● **Brief**: Look through the data for the string "computer". Copy every line where it is found.

● **Available data**:
-- Opening Marker --

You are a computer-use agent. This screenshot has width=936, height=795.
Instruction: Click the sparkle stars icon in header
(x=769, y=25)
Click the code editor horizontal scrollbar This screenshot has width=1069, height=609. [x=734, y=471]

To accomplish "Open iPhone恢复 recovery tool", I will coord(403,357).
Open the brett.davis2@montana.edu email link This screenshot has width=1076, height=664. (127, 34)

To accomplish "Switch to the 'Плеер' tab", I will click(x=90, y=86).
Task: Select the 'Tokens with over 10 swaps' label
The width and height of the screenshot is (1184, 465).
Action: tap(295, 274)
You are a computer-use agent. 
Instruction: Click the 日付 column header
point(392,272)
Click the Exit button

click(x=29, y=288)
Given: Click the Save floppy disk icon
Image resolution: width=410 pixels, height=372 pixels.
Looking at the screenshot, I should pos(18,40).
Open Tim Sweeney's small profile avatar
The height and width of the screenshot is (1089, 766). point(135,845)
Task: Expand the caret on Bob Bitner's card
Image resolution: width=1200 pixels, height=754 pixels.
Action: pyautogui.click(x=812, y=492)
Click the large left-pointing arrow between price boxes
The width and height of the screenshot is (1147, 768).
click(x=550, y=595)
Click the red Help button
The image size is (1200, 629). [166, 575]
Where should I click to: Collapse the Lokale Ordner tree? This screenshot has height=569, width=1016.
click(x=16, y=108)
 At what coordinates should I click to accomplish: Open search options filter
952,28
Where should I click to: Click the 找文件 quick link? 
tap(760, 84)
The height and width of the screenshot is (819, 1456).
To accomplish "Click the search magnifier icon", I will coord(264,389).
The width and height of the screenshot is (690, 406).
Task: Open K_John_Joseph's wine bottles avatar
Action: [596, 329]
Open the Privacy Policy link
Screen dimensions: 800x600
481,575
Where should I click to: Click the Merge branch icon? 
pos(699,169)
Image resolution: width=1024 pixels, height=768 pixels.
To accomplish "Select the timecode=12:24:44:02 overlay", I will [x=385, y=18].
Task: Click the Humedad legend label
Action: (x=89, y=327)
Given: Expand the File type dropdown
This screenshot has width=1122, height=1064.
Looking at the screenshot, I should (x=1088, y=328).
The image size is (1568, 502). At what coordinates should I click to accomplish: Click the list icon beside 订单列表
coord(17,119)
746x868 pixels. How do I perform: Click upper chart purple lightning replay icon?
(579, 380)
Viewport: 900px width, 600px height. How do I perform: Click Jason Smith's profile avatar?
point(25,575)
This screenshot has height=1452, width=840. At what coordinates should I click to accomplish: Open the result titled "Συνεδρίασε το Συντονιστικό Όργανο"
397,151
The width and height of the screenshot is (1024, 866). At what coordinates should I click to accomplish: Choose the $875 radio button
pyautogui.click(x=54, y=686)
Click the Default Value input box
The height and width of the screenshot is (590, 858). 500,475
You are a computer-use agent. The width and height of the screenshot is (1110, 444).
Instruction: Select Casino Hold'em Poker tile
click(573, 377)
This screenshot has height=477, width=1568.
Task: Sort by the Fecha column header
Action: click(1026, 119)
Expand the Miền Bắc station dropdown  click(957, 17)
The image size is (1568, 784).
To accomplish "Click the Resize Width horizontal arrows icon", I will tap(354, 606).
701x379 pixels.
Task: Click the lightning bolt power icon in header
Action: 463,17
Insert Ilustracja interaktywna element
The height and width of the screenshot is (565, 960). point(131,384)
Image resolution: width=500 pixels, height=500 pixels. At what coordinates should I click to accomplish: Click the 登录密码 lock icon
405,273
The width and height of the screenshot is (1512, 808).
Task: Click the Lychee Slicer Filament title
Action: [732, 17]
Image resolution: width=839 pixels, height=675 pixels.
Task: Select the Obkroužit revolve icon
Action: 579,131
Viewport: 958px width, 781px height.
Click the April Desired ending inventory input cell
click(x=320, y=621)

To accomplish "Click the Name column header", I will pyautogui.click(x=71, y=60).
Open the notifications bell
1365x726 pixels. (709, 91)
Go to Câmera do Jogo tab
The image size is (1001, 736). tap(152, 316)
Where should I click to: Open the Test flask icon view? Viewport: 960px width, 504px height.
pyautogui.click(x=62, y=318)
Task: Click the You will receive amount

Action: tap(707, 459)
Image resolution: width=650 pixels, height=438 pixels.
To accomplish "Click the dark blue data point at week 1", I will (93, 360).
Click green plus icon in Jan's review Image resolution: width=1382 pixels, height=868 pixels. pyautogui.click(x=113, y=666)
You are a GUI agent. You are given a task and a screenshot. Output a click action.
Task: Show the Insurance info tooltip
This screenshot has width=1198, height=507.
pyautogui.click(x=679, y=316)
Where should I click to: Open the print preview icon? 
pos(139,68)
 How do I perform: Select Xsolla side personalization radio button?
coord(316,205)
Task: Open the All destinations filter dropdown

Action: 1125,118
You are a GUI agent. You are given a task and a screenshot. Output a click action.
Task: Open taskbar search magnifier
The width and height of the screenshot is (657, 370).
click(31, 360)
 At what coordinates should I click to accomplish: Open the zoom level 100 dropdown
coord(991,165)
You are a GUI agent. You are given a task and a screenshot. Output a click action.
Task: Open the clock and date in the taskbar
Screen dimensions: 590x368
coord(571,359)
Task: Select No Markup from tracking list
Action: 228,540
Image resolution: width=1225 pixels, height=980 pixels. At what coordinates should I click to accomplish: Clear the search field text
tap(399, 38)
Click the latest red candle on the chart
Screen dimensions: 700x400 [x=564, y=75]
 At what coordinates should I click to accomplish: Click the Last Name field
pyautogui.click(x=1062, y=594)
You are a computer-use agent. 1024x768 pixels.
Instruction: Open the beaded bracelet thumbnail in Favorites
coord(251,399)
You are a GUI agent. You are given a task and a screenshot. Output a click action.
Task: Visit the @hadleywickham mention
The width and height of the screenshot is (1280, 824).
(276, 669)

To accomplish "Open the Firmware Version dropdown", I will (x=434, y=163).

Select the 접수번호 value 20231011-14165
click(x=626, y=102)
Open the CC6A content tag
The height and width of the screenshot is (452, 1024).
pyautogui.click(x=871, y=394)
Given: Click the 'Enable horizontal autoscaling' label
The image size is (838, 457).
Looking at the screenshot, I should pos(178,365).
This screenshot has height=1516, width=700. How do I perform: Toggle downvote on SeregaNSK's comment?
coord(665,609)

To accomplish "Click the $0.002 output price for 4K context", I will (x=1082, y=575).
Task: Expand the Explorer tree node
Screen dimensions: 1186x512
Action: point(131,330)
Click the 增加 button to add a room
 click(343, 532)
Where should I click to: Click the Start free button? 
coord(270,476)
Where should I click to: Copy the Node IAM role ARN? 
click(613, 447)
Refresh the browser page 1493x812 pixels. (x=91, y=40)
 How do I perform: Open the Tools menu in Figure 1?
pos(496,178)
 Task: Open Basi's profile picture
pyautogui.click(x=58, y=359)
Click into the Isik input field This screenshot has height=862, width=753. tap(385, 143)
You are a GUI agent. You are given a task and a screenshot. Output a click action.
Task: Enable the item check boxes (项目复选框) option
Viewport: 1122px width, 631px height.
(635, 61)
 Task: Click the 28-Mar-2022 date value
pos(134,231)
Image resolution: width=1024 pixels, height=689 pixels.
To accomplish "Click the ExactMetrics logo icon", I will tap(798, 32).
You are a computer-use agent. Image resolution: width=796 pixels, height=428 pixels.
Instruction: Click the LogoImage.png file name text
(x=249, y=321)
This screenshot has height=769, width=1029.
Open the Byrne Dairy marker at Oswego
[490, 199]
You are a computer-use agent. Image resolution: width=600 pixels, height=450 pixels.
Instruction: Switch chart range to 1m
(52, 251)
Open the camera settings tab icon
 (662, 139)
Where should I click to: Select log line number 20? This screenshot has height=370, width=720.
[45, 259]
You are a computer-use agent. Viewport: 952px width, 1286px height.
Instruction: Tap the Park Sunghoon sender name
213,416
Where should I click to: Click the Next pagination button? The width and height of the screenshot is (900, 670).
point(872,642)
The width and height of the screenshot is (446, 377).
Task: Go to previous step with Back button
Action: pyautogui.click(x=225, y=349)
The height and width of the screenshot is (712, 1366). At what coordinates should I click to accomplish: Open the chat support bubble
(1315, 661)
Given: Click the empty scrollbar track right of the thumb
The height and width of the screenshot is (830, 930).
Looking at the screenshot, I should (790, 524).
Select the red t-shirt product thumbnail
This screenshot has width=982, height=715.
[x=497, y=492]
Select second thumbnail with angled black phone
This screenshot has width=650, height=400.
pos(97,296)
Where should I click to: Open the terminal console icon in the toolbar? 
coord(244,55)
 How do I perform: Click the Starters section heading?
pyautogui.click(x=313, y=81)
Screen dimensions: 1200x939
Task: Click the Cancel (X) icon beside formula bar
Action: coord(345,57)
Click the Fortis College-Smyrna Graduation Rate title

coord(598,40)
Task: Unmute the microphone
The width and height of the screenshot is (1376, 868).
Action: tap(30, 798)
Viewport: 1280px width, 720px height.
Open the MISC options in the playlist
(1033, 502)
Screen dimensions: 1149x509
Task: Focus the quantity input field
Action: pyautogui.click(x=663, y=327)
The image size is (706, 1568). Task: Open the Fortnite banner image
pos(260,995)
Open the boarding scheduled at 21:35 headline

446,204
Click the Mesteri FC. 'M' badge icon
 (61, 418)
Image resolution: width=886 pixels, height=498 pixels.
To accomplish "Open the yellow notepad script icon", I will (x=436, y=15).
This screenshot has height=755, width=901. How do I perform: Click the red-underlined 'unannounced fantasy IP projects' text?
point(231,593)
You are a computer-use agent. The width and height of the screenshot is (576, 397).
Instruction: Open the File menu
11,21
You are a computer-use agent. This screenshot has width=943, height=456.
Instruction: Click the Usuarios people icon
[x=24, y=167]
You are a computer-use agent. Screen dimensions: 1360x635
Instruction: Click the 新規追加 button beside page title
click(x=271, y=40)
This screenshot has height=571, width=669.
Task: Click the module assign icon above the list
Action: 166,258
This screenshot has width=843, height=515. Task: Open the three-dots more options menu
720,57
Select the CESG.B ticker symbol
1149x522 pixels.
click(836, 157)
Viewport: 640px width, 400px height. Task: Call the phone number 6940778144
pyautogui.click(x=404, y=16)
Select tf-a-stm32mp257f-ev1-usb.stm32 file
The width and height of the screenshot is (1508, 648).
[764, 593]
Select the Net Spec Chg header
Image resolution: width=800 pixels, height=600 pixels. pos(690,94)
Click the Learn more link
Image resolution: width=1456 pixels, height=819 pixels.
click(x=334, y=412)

-- Closing Marker --

● **Solution**:
You are a computer-use agent. This screenshot has width=936, height=795.
You are a computer-use agent. 
You are a computer-use agent. The width and height of the screenshot is (1110, 444).
You are a computer-use agent. 1024x768 pixels.
You are a computer-use agent. Image resolution: width=796 pixels, height=428 pixels.
You are a computer-use agent. Image resolution: width=600 pixels, height=450 pixels.
You are a computer-use agent. Viewport: 952px width, 1286px height.
You are a computer-use agent. The width and height of the screenshot is (576, 397).
You are a computer-use agent. This screenshot has width=943, height=456.
You are a computer-use agent. Screen dimensions: 1360x635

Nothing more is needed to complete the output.